MARINA DI RAGUSA, 14 Giugno 2026 – Nelle prime ore del mattino, la rotatoria di Maulli a Marina di Ragusa – situata proprio di fronte all’ex Fazenda – è stata teatro di un incidente spettacolare quanto d’impatto. Un automobilista ha letteralmente “tirato dritto”, attraversando la struttura come se non esistesse e finendo la sua corsa all’interno dell’aiuola centrale.
L’impatto è stato violentissimo: l’auto ha devastato l’impianto di illuminazione e causato danni rilevanti al verde pubblico. Vista l’entità dei danni visibili sul posto, ci sono pochi dubbi sulla dinamica: la velocità del mezzo doveva essere decisamente elevata.
Inizialmente, il fatto che non ci fossero notizie dell’automobilista subito dopo l’impatto ha alimentato forte preoccupazione e interrogativi tra i residenti e i primi passanti. Le immagini del disastro hanno fatto rapidamente il giro dei social network, mostrando una scena eloquente
Il giallo si è risolto poche ore dopo, grazie all’intervento diretto di un rappresentante dell’Ufficio Tecnico comunale, che ha fatto chiarezza commentando i post che circolavano online: “Tutto ok, si conosce l’autore, per fortuna solo danni materiali. Rilievi fatti dalla Polizia Locale, ripristino in corso…”
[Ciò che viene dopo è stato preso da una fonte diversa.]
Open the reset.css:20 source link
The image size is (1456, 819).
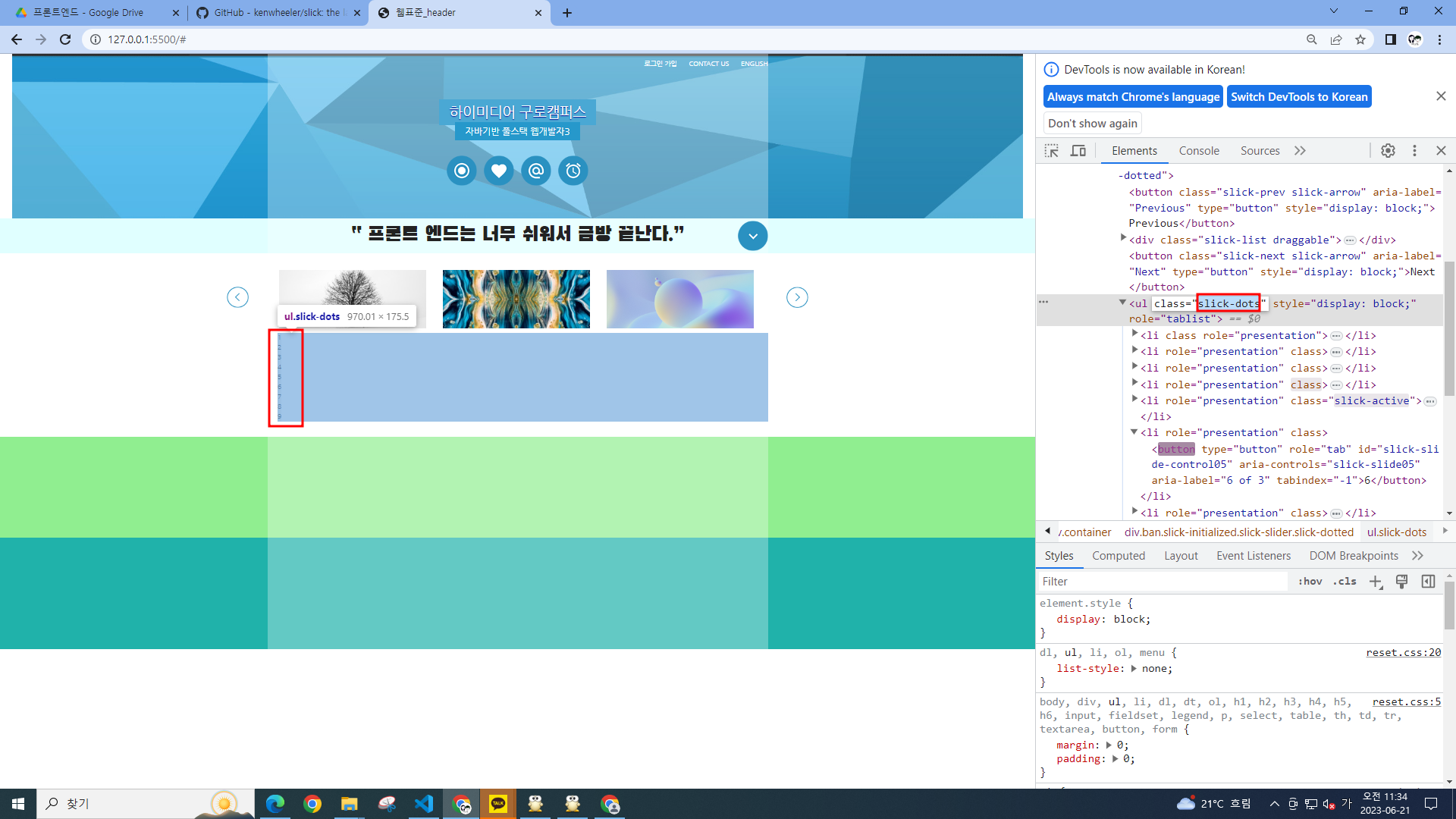click(1403, 652)
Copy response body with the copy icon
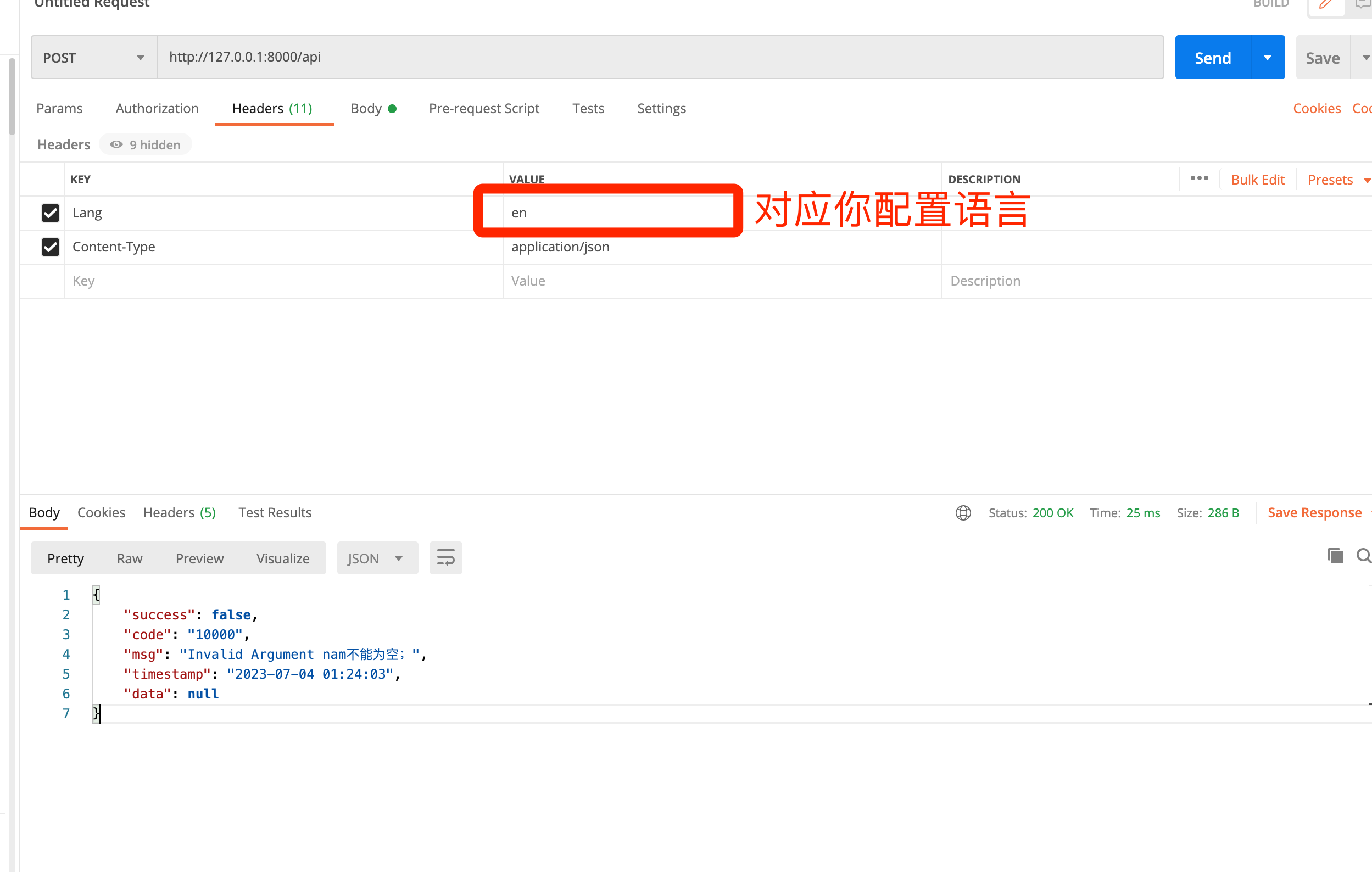This screenshot has width=1372, height=872. [1335, 556]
Le parole del tecnico hanno rassicurato la cittadinanza almeno sul fronte sanitario: l’incidente non ha registrato feriti gravi o conseguenze critiche per chi si trovava alla guida. Resta però il conto da pagare per i pesanti danni causati alle strutture pubbliche.
Al di là del sospiro di sollievo per l’incolumità delle persone, l’episodio lascia l’amaro in bocca. Si tratta dell’ennesimo caso che si aggiunge alla lunga lista di incidenti causati dalla velocità eccessiva nelle zone costiere, un fenomeno che si accentua in modo preoccupante nei mesi estivi.
La rotatoria di Maulli, in particolare, viene spesso segnalata dai residenti come teatro di manovre azzardate, frenate improvvise e sorpassi fuori luogo. Questa volta è andata bene, ma la dinamica fa intuire quanto poco bastasse per trasformare l’incidente in una tragedia.
Mentre il Comune ha già avviato gli interventi di ripristino della zona e la Polizia Locale sta completando gli accertamenti legali sul conducente, sui social si rincorrono i commenti dei cittadini tra incredulità e rassegnazione. Il messaggio che emerge è chiaro: la sicurezza stradale nelle località balneari resta un’emergenza urgente che non può più essere ignorata.